Just a couple of pics from last night . 
He was asleep for ages next to me, I felt guilty waking him up  but I needed to go to bed! lol

*Tired Spike having a lie down*









*Fast asleep!*


----------



## ratlover4everrr (Jan 31, 2008)

oh my goodness! ahh! so cuteee! keep pictures like this coming please! =]


----------



## Randi (May 25, 2008)

Awww... that is too sweet!


----------



## sublimegirl232 (Jul 12, 2008)

I love how he is laying his head on your lap! TOO CUTE!


----------



## Susinko (Apr 29, 2008)

Awww! What a sweetheart! His is so cute!


----------



## Betsy (Jun 23, 2008)

what a sweet boy!!


----------



## zombiedork (Jul 7, 2008)

aweh what a sweet boy spike is


----------



## Drakkie (Apr 8, 2008)

My Spike is getting like that too! Yay for the Spikes! XD


----------



## Stace87 (Jun 24, 2008)

Drakkie said:


> My Spike is getting like that too! Yay for the Spikes! XD


Hehe yay for the two Spikes


----------



## sneezeee (Jul 9, 2008)

Great pics .. My two still run away..May-be i should have a bath or something lol...


----------



## geebus (Jun 23, 2008)

Did you give him some of your sleeping pills?


----------



## Stace87 (Jun 24, 2008)

geebus said:


> Did you give him some of your sleeping pills?

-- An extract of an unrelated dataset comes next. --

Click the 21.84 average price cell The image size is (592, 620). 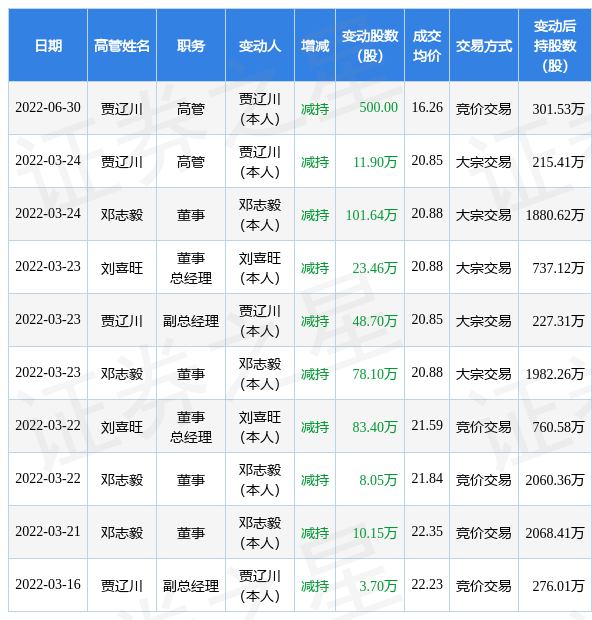click(427, 479)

Don't have any sleeping pills :wink:


----------



## Skitza (May 18, 2008)

aww! he is so cute!! he looks very happy aswell!


----------



## kenRakuu (Mar 29, 2008)

What a cute buggie, I love the last shot!


----------



## Siwain (Feb 25, 2008)

That's so cute!


----------



## Hallie-Mae (Jul 31, 2008)

Awwwh ! Bless him !!


----------